Figure 6: 3D Scatterplot

The molecular weight and the volume have a highly positive correlation. The molecular weight and the surface area accessible to water also have a highly positive correlation. The volume and surface area accessible to water have the most highly positive correlation.

scatterplot3d(x = aa_dat$MW.da,
              y = aa_dat$vol,
              z = aa_dat$saaH2O,
              highlight.3d = TRUE,
              type = "h")

Principal component analysis

PCA is a plot that converts correlations between multiple into points on a 2D graph. The variables are placed into clusters of highly correlated data points. As stated in the paper, “what we need is a way of combining the information from all eight properties into a two-dimensional graph. This can be done with principal component analysis (PCA)”(Higgs and Attwood 2005, pg 26).

We can make PCA plots in multiple ways. First, by using the base R command prcomp() and creating a biplot of the output. Second, by using the vegan package to create a plot.

Data prep

To make this data frame, I first removed the categorical values that were present in aa_dat. Then, I compared the remaining numerical variables with Table 2.2 in Higgs and Attwood to remove any extra data.

aa_dat2 <- data.frame(vol, bulk, pol,  
                     isoelec, H2Opho.34, H2Opho.35,
                     saaH2O, faal.fold)

Figure 7: Principal component analysis - base R

Run a PCA and create a PCA plot using base R command.

pca.out <- prcomp(aa_dat2, scale = TRUE)
biplot(pca.out)

Figure 8: Principal component analysis - vegan

scale = TRUE will scale the data to the variance given, in this case correlations.

rda.out <- vegan::rda(aa_dat2,
                      scale = TRUE)

rda.scores <- scores(aa_dat2,
                     scale = TRUE)

This plot differs from Figure 2.10 in Higgs and Attwood because of the fact that it uses a different categorical value as the means of comparison. The plot I created has 3 distinct clusters, whereas Figure 2.10 has 4. This is because the charge variable has 3 different options: neutral, positive, and negative.

biplot(rda.out, display = "sites", col = 0,)
orditorp(rda.out, display = "sites", labels = aa_dat$aa, cex = 1.2)
ordihull(rda.out,
         group = aa_dat$charge,
         col = 1:7,
         lty = 1:7,
         lwd = c(3,6))

Cluster Analysis

Cluster analysis is used to put data points into groups to allow for classification and to demonstrate relationships between the variables. It can be done using various algorithms, each with different purposes and levels of specificity.

In order to run UPGMA, you must first make a distance matrix. This can be done using either Euclidean or Manhattan distance for numeric data. It is a hierarchical clustering method that uses the averages for distance. The distance between clusters is taken and updates as clusters are combined. The end product is a rooted dendrogram.

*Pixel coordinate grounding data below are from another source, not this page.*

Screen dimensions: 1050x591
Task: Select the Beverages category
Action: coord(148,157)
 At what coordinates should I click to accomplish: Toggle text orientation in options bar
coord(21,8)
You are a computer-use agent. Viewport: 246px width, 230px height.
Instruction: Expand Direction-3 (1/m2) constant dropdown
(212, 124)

Hierarchal cluster analysis

Add row names.

row.names(aa_dat2) <- paste(aa_dat$aa,
                            #aa_dat$hydropathy,
                            sep = ".")

A distance matrix is a square matrix containing the pairwise distances between elements. It is the amount of differences between the elements. Euclidean distance is the distance between two points calculated using the Pythagorean theorem. It is also known as the Pythagorean distance.

dist_euc <- dist(aa_dat2,
                 method = "euclidean")

This cluster diagram differs from the diagram found in Plate 2.2 of Higgs and Attwood. The clades in my dendrogram are quite different, with most having at least one element that is not the same as Plate 2.2. This could be due to a different clustering algorithm being used or different variables being considered.

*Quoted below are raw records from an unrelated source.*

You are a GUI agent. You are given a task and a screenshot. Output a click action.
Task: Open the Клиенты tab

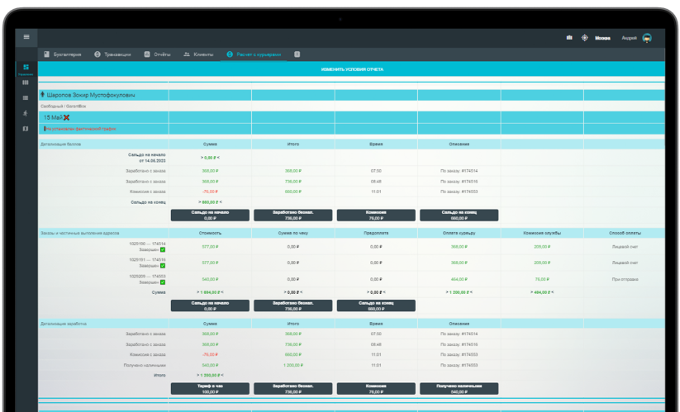[x=198, y=54]
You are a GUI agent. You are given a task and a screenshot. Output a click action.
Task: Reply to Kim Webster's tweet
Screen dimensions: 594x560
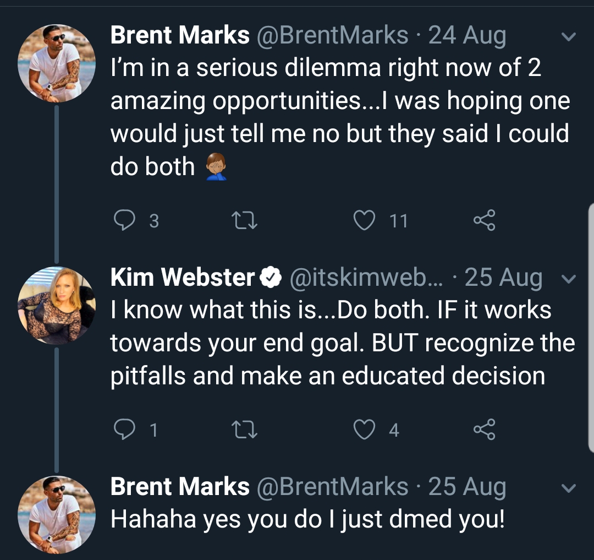click(x=124, y=429)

clust_euc <- hclust(dist_euc, 
                    method = "average",   # this makes it UPGMA
                    members = NULL)

plot(clust_euc, hang = -1, cex = 0.5)

par(mar = c(1,1,1,1))
is(clust_euc)

## [1] "hclust"

dendro_euc <- as.dendrogram(clust_euc)

is(dendro_euc)

## [1] "dendrogram"

plot(dendro_euc,horiz = T,nodePar = list(pch = c(1,NA), 
                                          cex = 0.5, 
                                          lab.cex = 0.5))